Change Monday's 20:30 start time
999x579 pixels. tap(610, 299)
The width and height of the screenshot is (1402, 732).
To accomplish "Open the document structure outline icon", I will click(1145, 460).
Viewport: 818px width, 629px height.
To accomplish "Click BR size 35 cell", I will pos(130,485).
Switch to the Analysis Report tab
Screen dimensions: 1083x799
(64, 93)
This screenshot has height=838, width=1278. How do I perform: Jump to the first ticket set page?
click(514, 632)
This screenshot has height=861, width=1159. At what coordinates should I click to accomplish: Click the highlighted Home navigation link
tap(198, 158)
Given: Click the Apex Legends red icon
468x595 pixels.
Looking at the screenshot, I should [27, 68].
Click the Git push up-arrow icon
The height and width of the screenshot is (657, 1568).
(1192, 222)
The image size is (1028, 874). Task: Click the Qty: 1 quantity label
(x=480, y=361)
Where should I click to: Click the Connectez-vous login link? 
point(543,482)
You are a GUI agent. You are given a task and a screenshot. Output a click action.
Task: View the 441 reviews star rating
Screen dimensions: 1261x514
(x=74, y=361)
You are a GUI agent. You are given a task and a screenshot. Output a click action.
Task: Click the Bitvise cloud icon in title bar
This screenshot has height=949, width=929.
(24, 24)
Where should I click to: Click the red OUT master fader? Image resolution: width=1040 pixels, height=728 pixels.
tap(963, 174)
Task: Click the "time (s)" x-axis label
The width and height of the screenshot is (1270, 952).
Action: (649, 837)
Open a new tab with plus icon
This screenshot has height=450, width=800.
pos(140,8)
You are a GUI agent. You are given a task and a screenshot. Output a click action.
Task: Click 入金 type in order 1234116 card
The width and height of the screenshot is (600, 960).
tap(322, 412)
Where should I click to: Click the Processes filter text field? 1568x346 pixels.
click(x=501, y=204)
_____
▶ _PROBLEM DETAILS_
Print the data in full. Match it exactly.

▶ _OUTPUT FOR THIS TASK_
Change Monday's 20:30 start time
999x579 pixels. tap(610, 299)
The width and height of the screenshot is (1402, 732).
To accomplish "Open the document structure outline icon", I will click(1145, 460).
Viewport: 818px width, 629px height.
To accomplish "Click BR size 35 cell", I will pos(130,485).
Switch to the Analysis Report tab
Screen dimensions: 1083x799
(64, 93)
This screenshot has height=838, width=1278. How do I perform: Jump to the first ticket set page?
click(514, 632)
This screenshot has height=861, width=1159. At what coordinates should I click to accomplish: Click the highlighted Home navigation link
tap(198, 158)
Given: Click the Apex Legends red icon
468x595 pixels.
Looking at the screenshot, I should [27, 68].
Click the Git push up-arrow icon
The height and width of the screenshot is (657, 1568).
(1192, 222)
The image size is (1028, 874). Task: Click the Qty: 1 quantity label
(x=480, y=361)
Where should I click to: Click the Connectez-vous login link? 
point(543,482)
You are a GUI agent. You are given a task and a screenshot. Output a click action.
Task: View the 441 reviews star rating
Screen dimensions: 1261x514
(x=74, y=361)
You are a GUI agent. You are given a task and a screenshot. Output a click action.
Task: Click the Bitvise cloud icon in title bar
This screenshot has height=949, width=929.
(24, 24)
Where should I click to: Click the red OUT master fader? Image resolution: width=1040 pixels, height=728 pixels.
tap(963, 174)
Task: Click the "time (s)" x-axis label
The width and height of the screenshot is (1270, 952).
Action: (649, 837)
Open a new tab with plus icon
This screenshot has height=450, width=800.
pos(140,8)
You are a GUI agent. You are given a task and a screenshot. Output a click action.
Task: Click 入金 type in order 1234116 card
The width and height of the screenshot is (600, 960).
tap(322, 412)
Where should I click to: Click the Processes filter text field? 1568x346 pixels.
click(x=501, y=204)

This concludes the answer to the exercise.